• _RECORDS FOR THIS EXERCISE_:
____
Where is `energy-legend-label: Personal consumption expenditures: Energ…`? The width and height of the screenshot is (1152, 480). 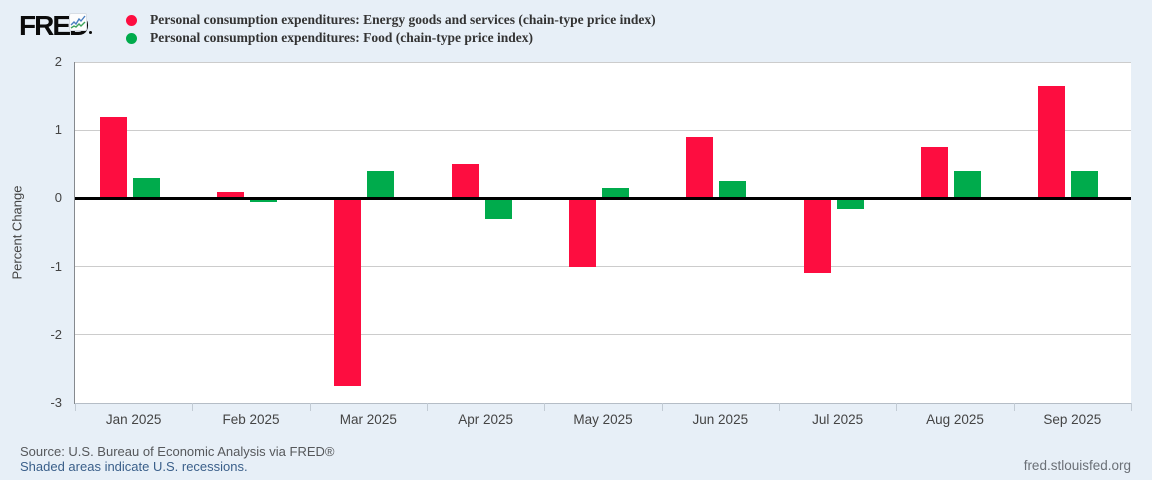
____
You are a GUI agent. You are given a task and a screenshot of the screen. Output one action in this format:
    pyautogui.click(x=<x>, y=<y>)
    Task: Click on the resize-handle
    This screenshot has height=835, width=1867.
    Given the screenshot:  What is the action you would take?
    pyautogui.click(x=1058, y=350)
____
• _ACTION ITEM_: Please reproduce the records word for word, beginning at the line that contains "You are a GUI" and stopping after the line that contains "pyautogui.click(x=1058, y=350)".

• _YOUR RESPONSE_:
You are a GUI agent. You are given a task and a screenshot of the screen. Output one action in this format:
    pyautogui.click(x=<x>, y=<y>)
    Task: Click on the resize-handle
    This screenshot has height=835, width=1867.
    Given the screenshot:  What is the action you would take?
    pyautogui.click(x=1058, y=350)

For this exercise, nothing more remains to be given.